Asked how the buzzard tasted, Parr paused only briefly before responding, with a straight face, "It tastes just like what it eats."

Which is mostly the rotting carcasses of other animals. And they don't taste anything like chicken.


Cabo San Lucas has undergone a dramatic transformation from sleepy village to boom town since the Parr family helped pioneer Baja California's southern extreme as a destination for adventurous tourists.

The late William Matt "Bud" Parr was a partner in the building of Hotel Las Cruces Palmilla (now simply the Palmilla), which opened in 1956, and Hotel Cabo San Lucas, which opened in 1961 on the bluff overlooking beautiful Chileno Bay. The Parr family purchased Hotel Hacienda Beach Resort, which Mark Parr manages, in 1977.

In the early 1960s, these were basically the area's only hotels and they catered mostly to the rich and famous (John Wayne, Bing Crosby and Kirk Douglas, to name a few), who came by private plane and, in some cases, by yacht.

Parr refused to share any gossip in regards to the celebrities, which also included Raquel Welch, Desi Arnaz, Lee Marvin and Chuck Connors, only to say that "they were all pretty good guys" and that Wayne, to him, seemed larger than life.

Today, sprawling new resorts and condominium complexes are springing up all along the once-barren corridor between San Jose del Cabo and Cabo San Lucas.

Championship-caliber golf courses (five and counting) are being plopped down, like patchwork, amid sand and cactus, further sapping a well-water supply some fear will eventually dry up.

At the northeastern corner of the Cabo San Lucas marina, a massive multilevel shopping mall is being built, further blocking an ocean breeze that once offered relief for those strolling through town.

If that's not enough, developers of the mall, among others, are trying to win government approval to have a pier erected for cruise ships. It would shoot straight out 900 feet and dog-leg to the left another 900 feet, parallel to Cabo's only accessible public beach.
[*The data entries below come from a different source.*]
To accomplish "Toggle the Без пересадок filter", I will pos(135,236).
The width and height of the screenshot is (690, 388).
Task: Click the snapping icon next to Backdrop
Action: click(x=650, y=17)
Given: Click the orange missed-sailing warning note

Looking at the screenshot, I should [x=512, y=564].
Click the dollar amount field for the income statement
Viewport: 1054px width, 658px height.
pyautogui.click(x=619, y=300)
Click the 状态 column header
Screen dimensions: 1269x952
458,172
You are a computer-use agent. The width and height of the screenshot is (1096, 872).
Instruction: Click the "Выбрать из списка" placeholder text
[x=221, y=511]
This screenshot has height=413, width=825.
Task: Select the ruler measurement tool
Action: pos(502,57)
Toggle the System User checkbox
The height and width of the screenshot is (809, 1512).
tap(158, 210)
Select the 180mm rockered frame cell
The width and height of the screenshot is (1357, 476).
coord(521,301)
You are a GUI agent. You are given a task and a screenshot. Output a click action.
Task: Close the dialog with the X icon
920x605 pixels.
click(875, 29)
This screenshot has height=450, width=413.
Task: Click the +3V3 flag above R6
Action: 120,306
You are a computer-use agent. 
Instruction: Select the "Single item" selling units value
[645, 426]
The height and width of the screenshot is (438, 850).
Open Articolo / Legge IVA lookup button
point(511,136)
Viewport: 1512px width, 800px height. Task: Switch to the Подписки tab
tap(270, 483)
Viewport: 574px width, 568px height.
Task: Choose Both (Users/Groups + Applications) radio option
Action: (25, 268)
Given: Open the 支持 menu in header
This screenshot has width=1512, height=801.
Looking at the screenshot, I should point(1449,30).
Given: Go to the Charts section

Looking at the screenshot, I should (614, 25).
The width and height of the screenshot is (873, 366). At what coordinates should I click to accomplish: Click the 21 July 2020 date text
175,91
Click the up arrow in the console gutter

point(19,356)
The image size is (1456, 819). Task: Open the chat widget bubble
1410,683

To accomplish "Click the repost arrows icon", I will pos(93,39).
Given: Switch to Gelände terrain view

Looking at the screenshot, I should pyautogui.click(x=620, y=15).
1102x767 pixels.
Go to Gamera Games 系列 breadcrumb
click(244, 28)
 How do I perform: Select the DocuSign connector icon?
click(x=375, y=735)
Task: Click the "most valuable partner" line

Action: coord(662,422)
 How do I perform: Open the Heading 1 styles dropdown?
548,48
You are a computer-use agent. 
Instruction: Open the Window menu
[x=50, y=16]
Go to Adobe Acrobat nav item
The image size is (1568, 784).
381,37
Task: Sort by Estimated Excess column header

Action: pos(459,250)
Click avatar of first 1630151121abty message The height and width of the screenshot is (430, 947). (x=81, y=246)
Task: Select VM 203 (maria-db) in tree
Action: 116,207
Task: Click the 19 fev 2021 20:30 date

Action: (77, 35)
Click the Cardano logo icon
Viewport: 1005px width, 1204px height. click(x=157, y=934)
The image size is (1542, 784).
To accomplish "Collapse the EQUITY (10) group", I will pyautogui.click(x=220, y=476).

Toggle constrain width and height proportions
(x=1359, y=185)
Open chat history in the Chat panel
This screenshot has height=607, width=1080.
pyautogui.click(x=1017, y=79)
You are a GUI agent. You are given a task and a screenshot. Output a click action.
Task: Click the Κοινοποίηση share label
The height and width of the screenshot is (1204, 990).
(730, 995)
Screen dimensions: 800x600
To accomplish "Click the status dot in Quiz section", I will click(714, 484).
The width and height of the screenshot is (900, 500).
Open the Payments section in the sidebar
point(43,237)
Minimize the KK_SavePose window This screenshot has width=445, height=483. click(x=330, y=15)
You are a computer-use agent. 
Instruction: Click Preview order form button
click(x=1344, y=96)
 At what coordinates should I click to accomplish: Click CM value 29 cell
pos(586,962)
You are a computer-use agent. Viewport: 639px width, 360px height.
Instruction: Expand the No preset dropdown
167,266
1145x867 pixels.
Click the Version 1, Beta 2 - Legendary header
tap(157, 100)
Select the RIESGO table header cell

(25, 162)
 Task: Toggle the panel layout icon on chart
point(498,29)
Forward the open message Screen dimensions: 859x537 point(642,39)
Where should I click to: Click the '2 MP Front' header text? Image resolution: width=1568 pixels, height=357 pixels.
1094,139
This is a highly controversial issue, since such a pier probably would have an adverse effect on the marine environment (there has been no environmental impact study), and it would certainly impede the view from resort-lined Medano Beach of Cabo's most prominent landmark: Land's End and its famous arch.

Most growth is good, Parr maintains, but erecting a pier for cruise ships, merely to funnel their passengers to the mall instead of ferrying them to the docks across the harbor, as ship tenders currently do, caused even him to lament, "This is going too far. I mean, how much is too much?"


Bud Parr, a retired entrepreneur from the Southland who came to Cabo for a fishing and hunting trip in the early 1950s, realized immediately the region's potential as a tourist destination.

When he and his Mexican partner, Abelardo L. "Rod" Rodriguez, became fully involved with their hotel projects, the Parr family began spending more time in the area and eventually established a second home here.

For Parr's four boys (one died five years ago), this was tantamount to growing up in the Wild West.

"When I got here there were less than 120 inhabitants," Mark Parr says. "We used to set our watches by the tuna-packing plant. We knew it was Sunday when the whistle didn't blow. They'd blow the whistle at 7 and 12 and 1 and 4. We never needed to use a watch."